Double pay


•Ex-governors drawing salaries as senators and ministers are cheating the nation

Former governors who manipulated the state legislatures to award mind-boggling post-office emoluments for them have drawn the ire of the public for drawing full salaries again as senators and ministers. In a country where poverty and squalor are the order of the day, and unemployment ravages the land, the former governors managed to corner so much public resources to take care of them and their families long after they would have left office. That alone is enough to provoke public outrage.

But, the latest revelation that they at the same time draw fat full salaries after making their way to the centre deserves a second look by Nigerians who should demand immediate amendment to the laws of the federation to forbid such self-serving practice. No less that 21 former governors and their deputies are now receiving double emoluments from the public coffers. It is unfortunate that many of them in the Senate have insisted that they find nothing wrong in the practice.

While it may be true that there is no law expressly forbidding the practice, it violates the public morality code. While in office as state chief executives, the governors signed into law provision for life pension that appropriates to them, in some cases up to N300 million annually. In addition, mansions in their states and the federal capital, choice cars replaceable within three years and fat allowances for domestic and security staff, are allocated to them. That is not all, in almost all the states, medical allowances, sometimes up to N100 million is earmarked for the first family even where the governor only served for four years.

Contrasted with the minimum wage in the country and the shambolic public health system to which civil servants and ordinary citizens have access, this obscene provision could be linked with the prevailing misery in the land.

However, the former state chief executives now in the Senate have sought to justify the payments on the ground that it is the universal practice to take good care of anyone who had occupied such offices, that it is in accordance with laws promulgated and to which the public had the opportunity of contributing at public hearings, as well as the need to accept that the two offices are at different tiers of government.
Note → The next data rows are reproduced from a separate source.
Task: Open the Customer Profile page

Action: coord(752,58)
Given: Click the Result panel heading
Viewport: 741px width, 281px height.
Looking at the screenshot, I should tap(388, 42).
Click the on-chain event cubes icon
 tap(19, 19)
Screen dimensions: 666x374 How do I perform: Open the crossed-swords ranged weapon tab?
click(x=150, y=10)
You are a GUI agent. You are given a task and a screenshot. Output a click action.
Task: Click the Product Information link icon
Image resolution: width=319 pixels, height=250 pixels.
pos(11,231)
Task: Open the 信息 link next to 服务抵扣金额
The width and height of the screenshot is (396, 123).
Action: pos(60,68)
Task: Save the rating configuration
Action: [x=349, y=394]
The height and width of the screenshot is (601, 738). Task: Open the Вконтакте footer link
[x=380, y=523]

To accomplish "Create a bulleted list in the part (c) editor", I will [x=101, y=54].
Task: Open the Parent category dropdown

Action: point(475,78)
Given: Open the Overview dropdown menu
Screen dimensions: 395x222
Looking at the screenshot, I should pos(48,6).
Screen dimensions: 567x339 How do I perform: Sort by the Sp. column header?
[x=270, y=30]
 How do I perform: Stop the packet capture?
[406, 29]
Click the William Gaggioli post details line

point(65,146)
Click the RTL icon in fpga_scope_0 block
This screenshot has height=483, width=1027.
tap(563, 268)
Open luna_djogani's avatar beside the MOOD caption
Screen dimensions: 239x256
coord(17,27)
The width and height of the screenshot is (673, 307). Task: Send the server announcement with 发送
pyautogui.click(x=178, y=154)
The Code of Conduct Bureau Act leaves no one in doubt as to the intendment of the law on drawing benefits from the treasury. It states in section 2 (a) that a public officer shall not “receive or be paid the emoluments of any public office at the same time as he receives or is paid emoluments of any other public office; or (b) except where he is not employed on full time basis, engage or participate in the management or running of any private business, profession or trade; but nothing in this sub-paragraph shall prevent a public officer from engaging in farming.”

We support the coalition of 40 Non-Governmental Organisations (NGOs) that sued the 36 governors, 36 state assemblies, the Revenue Mobilisation Allocation and Fiscal Commission (RMAFC) and the Attorney-General of the Federation seeking to nullify the pension laws promulgated by the states Houses of Assembly for being inconsistent with provisions of the RMAFC and CCB Acts. The fiscal commission, in exercise of the power conferred on it has set out the remuneration that each office holder could draw while in service and at the point of disengagement. What is due the governors at the end of their tour of duty is no more than 300 percent of their basic salary as severance pay. All the additions, the coalition contends, are illegal and unsustainable.

We wonder where the state governments drew inspiration for the provisions as it was not the case in either the First or the Second Republics.
President Muhammadu Buhari or his attorney-general should speak out on this abuse of privilege. It is one occasion when silence is not golden. We restate our position that impunity must stop in Nigeria.